Kemudian penulis menganalisa jurnal yang berjudul efektivitas terapi
oksigen terhadap penyelamatan miokard pada pasien infark miokard dengan
elevasi st: literatur review dengan SWOT dan PICO.
A. SWOT
Strength : efektivitas terapi oksigen terhadap penyelamatan miokard
pada pasien infark miokard dengan elevasi st, terbukti
efektif karena mampu menyelamatkan miokard pada pasien
infark miokard dengan elevasi st
Weekness : dalam terapi oksigen terhadap penyelamatan miokard pada
pasien infark miokard dengan elevasi st memiliki
kelemahan yaitu saat pasien mengalami gelisah pasien akan
melepas oksigen yang terpasang karena merasa tidak
nyaman dipasang benda asing diarea tubuh
Opportunity : terapi oksigen ini bisa dikolaborasikan dengan teknik
lainnya sehingga dapat menyelamatkan miokard pada
pasien infark miokard dengan elevasi st seperti terapi
farmakologi.
Threats : terapi oksigen tidak memiliki ancaman

B. PICO
Population : pasien infark miokard dengan elevasi st
Intervention : terapi oksigen
Comparison : pemberian teknik non farmakologi
Outcome : penyelamatan miokard
BAB VI
PENUTUP

A. Kesimpulan
Dari uraian penjelasan tentang asuhan keperawatan pada pasien dengan
diagnosa NSTEMI, maka kelompok dapat mengambil kesimpulan sebagai
berikut
1. Hasil pengkajian pada Ny. N, tidak didapatkan data subyektif dikarenakan
pasien mengalami penurunan kesadaran. Data obyektif yang didapatkan
pasien terbaring di tempat tidur dengan posisi semi fowler, terpasang
ventilator sebagai alat bantu napas, pasien tampak gelisah, terdapat bunyi
napas tambahan, RR 25x/menit.
2. Diagnosa keperawatan yang utama ditegakan yaitu Bersihan Jalan Napas
Tidak Efektif berhubungan dengan Spasme Jalan Napas, diagnosa kedua
yang diambil yaitu Penurunan Curah Jantung berhubungan dengan
Perubahan Irama Jantung dan yang ketiga mengambil diagnosa terkait
Intoleransi Aktivitas berhubungan dengan Tirah Baring serta diagnosa
keempat yaitu Defisit Perawatan Diri berhubungan dengan Kelemahan.

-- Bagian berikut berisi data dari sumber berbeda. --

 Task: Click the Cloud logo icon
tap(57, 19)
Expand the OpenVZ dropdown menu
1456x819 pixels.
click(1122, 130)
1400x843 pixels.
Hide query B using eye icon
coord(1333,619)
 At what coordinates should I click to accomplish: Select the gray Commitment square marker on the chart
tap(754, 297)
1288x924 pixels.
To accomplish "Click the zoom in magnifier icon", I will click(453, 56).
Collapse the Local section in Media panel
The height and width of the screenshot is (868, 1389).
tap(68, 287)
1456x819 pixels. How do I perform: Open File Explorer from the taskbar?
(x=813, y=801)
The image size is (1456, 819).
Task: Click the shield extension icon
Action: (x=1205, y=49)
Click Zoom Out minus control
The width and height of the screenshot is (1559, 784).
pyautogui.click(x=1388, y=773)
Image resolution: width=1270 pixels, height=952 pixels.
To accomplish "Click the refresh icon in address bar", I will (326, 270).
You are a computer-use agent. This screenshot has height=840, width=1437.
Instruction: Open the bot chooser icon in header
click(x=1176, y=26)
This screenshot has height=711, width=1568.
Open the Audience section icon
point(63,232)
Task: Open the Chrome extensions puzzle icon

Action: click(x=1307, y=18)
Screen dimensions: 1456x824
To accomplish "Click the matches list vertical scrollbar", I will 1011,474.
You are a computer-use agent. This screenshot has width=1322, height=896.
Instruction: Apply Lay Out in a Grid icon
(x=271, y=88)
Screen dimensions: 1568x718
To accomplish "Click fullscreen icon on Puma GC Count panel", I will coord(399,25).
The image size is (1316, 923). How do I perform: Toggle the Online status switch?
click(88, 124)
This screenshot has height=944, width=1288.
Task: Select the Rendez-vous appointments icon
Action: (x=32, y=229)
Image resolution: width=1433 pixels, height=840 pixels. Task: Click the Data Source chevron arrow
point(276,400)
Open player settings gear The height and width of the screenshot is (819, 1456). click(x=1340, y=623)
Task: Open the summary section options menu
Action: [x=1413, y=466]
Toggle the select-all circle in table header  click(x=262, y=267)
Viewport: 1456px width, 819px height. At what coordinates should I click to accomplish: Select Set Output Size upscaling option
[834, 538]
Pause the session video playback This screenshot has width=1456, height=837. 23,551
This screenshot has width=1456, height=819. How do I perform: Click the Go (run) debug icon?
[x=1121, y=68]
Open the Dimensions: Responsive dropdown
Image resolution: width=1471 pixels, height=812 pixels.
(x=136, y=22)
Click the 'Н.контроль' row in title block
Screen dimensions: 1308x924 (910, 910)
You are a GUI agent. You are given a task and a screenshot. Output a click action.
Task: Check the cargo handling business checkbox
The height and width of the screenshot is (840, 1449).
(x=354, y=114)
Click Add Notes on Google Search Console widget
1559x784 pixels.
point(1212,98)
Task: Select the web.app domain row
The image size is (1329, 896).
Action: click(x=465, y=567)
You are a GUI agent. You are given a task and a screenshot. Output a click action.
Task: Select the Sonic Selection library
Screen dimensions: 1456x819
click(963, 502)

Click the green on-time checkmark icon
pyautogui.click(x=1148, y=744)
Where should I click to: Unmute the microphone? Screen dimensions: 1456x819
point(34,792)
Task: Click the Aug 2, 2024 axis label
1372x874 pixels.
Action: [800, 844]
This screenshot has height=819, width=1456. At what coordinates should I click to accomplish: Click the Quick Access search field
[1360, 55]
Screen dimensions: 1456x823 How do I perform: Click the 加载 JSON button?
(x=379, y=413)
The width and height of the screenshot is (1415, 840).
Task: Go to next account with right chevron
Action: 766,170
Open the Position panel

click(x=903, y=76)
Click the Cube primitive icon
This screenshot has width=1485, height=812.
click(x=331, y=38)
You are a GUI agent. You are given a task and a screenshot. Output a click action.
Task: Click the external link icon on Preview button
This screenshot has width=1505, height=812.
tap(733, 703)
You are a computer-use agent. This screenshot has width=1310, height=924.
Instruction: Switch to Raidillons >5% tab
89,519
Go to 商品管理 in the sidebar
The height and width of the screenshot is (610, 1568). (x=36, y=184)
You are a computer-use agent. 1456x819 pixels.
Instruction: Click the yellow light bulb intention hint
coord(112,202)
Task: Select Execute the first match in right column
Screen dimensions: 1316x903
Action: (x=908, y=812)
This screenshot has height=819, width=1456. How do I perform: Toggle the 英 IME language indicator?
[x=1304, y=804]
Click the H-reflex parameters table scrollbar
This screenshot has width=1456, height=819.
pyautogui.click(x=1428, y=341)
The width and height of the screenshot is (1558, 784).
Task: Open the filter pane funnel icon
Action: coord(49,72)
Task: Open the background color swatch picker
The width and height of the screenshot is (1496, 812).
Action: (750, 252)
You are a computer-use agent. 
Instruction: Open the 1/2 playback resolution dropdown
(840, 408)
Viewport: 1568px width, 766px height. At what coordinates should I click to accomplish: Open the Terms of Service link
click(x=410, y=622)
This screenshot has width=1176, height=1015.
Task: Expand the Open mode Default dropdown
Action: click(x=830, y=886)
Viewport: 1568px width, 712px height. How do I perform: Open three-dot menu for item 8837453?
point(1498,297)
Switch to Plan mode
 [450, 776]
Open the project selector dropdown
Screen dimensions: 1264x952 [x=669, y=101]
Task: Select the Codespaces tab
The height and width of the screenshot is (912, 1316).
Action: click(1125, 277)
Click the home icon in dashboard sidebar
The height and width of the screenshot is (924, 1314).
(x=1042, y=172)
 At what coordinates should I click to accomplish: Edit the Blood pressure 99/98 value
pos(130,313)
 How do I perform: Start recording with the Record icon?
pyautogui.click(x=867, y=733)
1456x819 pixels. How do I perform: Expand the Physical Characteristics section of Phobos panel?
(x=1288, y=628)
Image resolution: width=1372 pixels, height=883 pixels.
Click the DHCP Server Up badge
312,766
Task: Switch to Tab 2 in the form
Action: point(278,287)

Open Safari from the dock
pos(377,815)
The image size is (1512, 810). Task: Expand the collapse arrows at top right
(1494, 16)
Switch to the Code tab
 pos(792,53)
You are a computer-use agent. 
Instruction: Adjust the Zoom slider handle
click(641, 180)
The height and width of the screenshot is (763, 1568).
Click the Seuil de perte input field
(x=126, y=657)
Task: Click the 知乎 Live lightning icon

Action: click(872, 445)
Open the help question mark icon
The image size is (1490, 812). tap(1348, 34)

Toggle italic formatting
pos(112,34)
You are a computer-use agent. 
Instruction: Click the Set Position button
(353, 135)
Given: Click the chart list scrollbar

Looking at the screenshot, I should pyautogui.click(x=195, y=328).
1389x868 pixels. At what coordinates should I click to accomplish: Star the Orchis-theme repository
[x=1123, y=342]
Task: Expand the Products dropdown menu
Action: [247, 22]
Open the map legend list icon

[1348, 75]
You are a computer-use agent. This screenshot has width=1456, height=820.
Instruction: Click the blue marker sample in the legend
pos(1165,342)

3. Tahapan pelaksanaan asuhan keperawatan didasarkan pada perencanaan
yang telah disusun kelompok dengan acuan SLKI dan SIKI
4. Dalam mengevaluasi proses keperawatan pada pasien dengan diagnosa
NSTEMI seelalu mengacu pada tujuan pemenuhan kebutuhan pasien. Hasil
evaluasi yang dilakukan selama tiga hari, masalah tercapai sebagian pada
diagnosa keperawatan bersihan jalan napas tidak efektif, penurunan curah
jantung dan intoleransi aktivitas.
B. Saran
1. perawat sebagai petugas pelayanan kesehatan hendaknya mempunyai
pengetahuan dan keterampilan yang cukupserta dapat bekerjasama dengan
tim kesehatan lainnya dalam memberikan asuhan keperawatan pada pasien
2. Bagi mahasiswa diharapkan dengan adanya penulisan asuhan keperawatan
ini, mahasiswa bisa mendapatkan pengetahuan dan keterampilan dalam
mengimplementasikan asuhan keperawatan.